A professora Irene Soares acha uma vergonha o preço
do petróleo ter diminuído no mundo inteiro e no DF a gasolina ser tão cara
O mecânico Floriano Mendes conseguia dirigir por
duas semanas depois de colocar R$ 100 no tanque; agora, só dá para uma semana
O Cade acredita que os últimos aumentos nos postos
são suficientes para intervir no setor
Limitação do lucro vai fazer com que o etanol
também baixe de preço, afirma promotor
O conselho nomeará um interventor para conferir a
suposta combinação de preços nos postos de combustíveis da maior rede do
Distrito Federal. Já o Ministério Público divulgou TAC para limitar o lucro da
mesma empresa em 15,87%
A insistência dos postos de combustível
do DF em manter uma alta margem de lucro e não baixar o preço da gasolina após
a Operação Dubai comprovar a combinação de preço entre empresas do setor levou
o Conselho Administrativo de Defesa Econômica (Cade) a intervir na maior
companhia do mercado, a Cascol — é a primeira vez que isso ocorre no país. O
Cade anunciou ontem a nomeação um administrador temporário para a firma, com a
missão de diminuir os valores praticados pelos postos. O gestor interino será
escolhido pelo órgão a partir de uma lista com cinco nomes a ser apresentada
pela Cascol em 15 dias. Também ontem, o Ministério Público do DF divulgou a
assinatura de um Termo de Ajustamento de Conduta (TAC) com a mesma empresa, que
terá de limitar o lucro em 15,87%, de acordo com o preço que adquire o produto.
Apesar de não haver interceptação
telefônica ou alguma prova cabal de que os empresários seguem combinando
preços, o Cade entendeu que as últimas alterações nos valores são suficientes
para intervir no setor. A prisão de sete empresários do ramo, em novembro,
quando foi deflagrada a Dubai pela Polícia Federal, em parceria com o MP e o
Cade, não constrangeu a atuação dos proprietários dos postos. Segundo o Cade,
eles aproveitaram o reajuste do ICMS, no início do ano, para aumentar o preço
da gasolina acima da média e elevar o lucro do suposto cartel.

Trecho do conjunto de dados

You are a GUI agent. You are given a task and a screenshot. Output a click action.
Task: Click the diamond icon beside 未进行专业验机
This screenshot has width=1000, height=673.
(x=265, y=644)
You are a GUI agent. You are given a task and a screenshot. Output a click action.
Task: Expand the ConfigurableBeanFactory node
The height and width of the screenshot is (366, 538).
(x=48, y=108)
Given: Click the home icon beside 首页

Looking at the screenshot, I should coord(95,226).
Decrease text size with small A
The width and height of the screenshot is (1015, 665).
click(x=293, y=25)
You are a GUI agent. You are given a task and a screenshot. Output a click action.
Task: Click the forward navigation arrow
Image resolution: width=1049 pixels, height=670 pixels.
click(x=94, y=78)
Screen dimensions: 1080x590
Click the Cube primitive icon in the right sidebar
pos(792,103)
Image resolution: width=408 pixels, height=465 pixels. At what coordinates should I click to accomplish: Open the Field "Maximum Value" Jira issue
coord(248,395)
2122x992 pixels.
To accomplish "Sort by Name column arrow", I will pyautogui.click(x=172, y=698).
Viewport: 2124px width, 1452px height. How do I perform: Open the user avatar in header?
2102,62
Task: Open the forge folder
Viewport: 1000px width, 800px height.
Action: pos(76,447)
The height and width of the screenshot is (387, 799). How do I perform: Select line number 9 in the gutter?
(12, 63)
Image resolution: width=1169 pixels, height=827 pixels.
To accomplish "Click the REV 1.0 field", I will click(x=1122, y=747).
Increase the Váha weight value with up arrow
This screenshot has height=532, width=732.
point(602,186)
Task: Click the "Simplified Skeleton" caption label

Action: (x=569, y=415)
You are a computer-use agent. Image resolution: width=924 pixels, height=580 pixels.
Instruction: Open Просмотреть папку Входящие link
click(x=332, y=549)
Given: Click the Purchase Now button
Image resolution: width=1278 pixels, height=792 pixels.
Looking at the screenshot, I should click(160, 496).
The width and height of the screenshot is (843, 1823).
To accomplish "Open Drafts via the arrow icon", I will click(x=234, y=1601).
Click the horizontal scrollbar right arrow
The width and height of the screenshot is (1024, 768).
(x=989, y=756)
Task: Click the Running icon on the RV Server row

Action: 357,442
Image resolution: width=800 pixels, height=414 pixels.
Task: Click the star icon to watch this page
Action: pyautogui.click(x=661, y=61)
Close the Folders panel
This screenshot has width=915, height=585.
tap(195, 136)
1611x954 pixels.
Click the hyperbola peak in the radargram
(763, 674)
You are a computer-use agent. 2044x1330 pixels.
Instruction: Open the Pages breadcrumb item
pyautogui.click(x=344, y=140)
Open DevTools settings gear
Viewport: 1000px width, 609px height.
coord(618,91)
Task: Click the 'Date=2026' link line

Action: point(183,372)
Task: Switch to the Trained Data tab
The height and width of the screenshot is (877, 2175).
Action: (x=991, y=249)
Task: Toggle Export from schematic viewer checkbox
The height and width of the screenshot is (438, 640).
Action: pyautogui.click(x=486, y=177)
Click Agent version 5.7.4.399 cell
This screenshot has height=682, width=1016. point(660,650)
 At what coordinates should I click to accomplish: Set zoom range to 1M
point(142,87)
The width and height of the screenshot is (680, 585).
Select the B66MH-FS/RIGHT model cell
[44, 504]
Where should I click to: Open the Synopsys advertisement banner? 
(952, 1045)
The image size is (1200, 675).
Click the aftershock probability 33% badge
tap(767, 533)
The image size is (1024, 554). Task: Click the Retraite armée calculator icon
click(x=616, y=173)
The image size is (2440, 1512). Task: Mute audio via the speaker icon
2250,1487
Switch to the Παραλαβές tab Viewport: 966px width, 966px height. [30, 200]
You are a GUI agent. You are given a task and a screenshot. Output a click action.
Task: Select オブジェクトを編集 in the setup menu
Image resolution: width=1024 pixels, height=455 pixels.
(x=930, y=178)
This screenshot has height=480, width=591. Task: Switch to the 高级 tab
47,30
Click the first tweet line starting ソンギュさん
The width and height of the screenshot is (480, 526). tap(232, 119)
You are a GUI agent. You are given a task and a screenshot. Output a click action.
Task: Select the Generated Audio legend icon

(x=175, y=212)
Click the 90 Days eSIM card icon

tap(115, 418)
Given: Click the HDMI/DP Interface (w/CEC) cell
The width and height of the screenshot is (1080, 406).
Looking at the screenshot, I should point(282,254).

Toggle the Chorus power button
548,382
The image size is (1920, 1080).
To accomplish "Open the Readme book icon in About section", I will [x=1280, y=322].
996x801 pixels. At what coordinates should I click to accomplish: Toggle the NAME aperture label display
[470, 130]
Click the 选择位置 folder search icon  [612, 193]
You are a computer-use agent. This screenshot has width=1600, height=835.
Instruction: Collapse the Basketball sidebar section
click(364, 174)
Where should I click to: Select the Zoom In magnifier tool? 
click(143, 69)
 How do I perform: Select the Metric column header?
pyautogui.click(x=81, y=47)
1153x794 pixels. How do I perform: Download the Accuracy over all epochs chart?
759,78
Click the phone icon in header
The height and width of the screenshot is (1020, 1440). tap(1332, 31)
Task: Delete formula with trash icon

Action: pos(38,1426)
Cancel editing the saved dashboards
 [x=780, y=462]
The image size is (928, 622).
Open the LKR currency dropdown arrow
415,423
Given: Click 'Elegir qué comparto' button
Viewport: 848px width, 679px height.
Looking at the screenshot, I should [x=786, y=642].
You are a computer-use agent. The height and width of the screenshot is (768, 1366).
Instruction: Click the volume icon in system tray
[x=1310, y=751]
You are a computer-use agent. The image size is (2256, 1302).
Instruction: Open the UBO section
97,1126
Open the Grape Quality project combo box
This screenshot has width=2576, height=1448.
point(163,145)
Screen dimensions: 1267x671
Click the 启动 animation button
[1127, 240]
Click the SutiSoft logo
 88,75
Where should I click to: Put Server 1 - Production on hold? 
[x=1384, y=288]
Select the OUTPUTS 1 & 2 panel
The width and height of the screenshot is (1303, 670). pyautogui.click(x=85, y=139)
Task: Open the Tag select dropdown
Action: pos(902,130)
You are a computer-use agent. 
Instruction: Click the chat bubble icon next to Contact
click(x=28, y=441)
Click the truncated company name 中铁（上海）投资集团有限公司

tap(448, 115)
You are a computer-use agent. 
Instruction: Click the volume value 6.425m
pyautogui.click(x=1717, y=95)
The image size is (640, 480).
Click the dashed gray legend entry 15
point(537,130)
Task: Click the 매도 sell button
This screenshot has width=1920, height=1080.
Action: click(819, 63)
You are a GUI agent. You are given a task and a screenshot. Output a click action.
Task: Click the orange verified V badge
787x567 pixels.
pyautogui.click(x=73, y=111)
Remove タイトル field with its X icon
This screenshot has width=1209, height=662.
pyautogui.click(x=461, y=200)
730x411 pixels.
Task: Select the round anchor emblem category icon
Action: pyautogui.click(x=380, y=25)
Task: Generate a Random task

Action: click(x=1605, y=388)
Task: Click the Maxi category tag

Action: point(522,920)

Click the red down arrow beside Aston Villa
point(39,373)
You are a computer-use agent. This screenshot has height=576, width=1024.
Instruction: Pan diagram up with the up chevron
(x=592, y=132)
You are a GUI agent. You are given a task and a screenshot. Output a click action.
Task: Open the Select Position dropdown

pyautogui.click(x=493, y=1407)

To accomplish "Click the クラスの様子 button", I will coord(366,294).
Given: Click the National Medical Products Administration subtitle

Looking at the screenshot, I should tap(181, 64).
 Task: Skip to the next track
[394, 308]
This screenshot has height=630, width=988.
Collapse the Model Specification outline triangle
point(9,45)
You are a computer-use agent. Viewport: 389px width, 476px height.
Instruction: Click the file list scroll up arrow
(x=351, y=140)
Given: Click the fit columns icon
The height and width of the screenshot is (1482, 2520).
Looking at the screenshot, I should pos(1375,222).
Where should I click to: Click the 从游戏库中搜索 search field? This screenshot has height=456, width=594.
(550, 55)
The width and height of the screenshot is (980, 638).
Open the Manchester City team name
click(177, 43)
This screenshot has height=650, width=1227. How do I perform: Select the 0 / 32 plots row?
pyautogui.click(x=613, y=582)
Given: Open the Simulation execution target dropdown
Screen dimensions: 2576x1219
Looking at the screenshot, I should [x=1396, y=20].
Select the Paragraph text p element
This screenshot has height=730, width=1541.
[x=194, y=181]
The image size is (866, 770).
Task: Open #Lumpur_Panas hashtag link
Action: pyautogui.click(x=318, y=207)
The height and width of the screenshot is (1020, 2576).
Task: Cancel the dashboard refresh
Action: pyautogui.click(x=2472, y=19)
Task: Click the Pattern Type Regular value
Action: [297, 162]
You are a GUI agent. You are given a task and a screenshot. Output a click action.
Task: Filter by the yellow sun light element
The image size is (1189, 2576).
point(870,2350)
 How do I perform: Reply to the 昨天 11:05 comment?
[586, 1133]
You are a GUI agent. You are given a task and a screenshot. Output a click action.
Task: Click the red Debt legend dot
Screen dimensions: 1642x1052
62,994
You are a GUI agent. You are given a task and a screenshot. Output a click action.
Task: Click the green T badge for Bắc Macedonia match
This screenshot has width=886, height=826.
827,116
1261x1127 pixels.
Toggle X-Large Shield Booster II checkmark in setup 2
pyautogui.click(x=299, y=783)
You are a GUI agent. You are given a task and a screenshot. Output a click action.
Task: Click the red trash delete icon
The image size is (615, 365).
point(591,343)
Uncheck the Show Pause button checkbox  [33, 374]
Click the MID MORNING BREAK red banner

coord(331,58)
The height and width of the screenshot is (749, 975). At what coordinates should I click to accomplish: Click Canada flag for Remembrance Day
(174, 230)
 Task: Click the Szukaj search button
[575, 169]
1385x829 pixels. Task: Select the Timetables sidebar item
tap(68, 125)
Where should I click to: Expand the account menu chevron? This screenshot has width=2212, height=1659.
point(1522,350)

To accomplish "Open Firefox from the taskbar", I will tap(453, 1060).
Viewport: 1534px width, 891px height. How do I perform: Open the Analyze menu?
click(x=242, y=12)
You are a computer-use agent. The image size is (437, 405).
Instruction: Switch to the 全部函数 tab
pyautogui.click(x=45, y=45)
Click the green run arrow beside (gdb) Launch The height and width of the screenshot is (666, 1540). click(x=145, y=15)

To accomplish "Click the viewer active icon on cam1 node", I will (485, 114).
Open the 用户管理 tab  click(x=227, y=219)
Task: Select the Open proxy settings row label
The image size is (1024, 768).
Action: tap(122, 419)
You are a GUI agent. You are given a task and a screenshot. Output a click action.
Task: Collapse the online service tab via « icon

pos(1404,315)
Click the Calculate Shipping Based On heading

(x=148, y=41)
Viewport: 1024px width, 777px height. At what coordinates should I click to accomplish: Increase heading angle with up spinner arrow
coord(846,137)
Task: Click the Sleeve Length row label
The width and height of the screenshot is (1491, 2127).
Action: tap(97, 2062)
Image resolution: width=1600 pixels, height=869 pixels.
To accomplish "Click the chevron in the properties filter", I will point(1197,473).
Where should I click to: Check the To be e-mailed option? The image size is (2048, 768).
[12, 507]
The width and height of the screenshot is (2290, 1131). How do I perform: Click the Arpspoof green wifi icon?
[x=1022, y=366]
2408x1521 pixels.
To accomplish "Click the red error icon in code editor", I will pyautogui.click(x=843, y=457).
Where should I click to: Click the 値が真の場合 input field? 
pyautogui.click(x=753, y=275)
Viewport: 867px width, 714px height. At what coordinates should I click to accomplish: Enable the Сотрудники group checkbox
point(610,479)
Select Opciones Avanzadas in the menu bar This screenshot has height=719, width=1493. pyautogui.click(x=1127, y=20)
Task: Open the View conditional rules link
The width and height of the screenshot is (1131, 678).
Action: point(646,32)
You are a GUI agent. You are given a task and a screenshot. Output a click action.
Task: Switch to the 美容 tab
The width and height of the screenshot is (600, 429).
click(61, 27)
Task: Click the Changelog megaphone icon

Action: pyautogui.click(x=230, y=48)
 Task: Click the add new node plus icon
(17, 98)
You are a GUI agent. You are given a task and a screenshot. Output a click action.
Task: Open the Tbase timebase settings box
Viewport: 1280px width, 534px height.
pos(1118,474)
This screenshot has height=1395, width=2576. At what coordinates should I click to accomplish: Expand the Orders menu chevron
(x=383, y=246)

_OBJETIVO_. Dê continuidade ao texto sobre a intervenção do Cade nos postos de combustíveis do Distrito Federal, começando logo após a última frase dele.

_RESULTADO DA TAREFA_.
O superintendente-geral do órgão de
defesa, Eduardo Rodrigues, classificou a intervenção como a medida “mais
adequada e proporcional a fim de restabelecer a concorrência”. “Nós verificamos
um paralelismo de preço muito grande. Esperávamos que, depois da Dubai,
ocorresse uma ausência de coordenação entre os estabelecimentos, e parece que
isso não aconteceu”, explicou Rodrigues. Para ele, o reajuste do ICMS foi um
termômetro para avaliar se o cartel seguia em atuação.
Todos os postos da Cascol com bandeira
BR, equivalente a dois terços dos estabelecimentos da rede, serão administrados
pelo novo gestor. “Os consumidores vão ter 60 postos nas mãos de uma
administração independente, não alinhada com o suposto cartel. Acreditamos que
isso vai permitir uma precificação independente”, argumentou Rodrigues. A ação
se deu nessa empresa por ser a maior do DF. “Temos provas robustas de que a
Cascol participa e é líder das combinações. Além disso, é sabido que são
líderes de mercado e sempre acontece de os demais agentes seguirem o preço
deles”, diz.
Ajuste de conduta
O TAC também poderá ajudar a baixar o
preço do combustível em Brasília. O acordo, resultado de uma sentença de
primeiro grau de uma ação civil pública ajuizada pela Promotoria de Defesa dos
Direitos do Consumidor (Prodecon), em 2007, terá validade de seis meses, sob
pena de R$ 50 mil a cada situação de descumprimento. Paulo Roberto Binicheski,
da Prodecon, defende a intermediação do MP. “Não interferimos, não estamos
tabelando o lucro, como alguns querem dizer. Estamos limitando a margem de
lucro”.
Ele conta que o fim do cartel também
poderia resultar num etanol mais barato. “O álcool é mantido alto de maneira
artificial no DF. Fui para Goiânia neste fim de semana e lá a diferença entre o
etanol e a gasolina é de 70%. Aqui é quase o mesmo preço. Não compensa”, diz.
Bichineski afirma que a intervenção do Cade não altera nada o TAC, e que o novo
administrador da Cascol terá de cumprir o termo. “Vamos fiscalizar se eles
estão cumprindo o termo de ajustamento.”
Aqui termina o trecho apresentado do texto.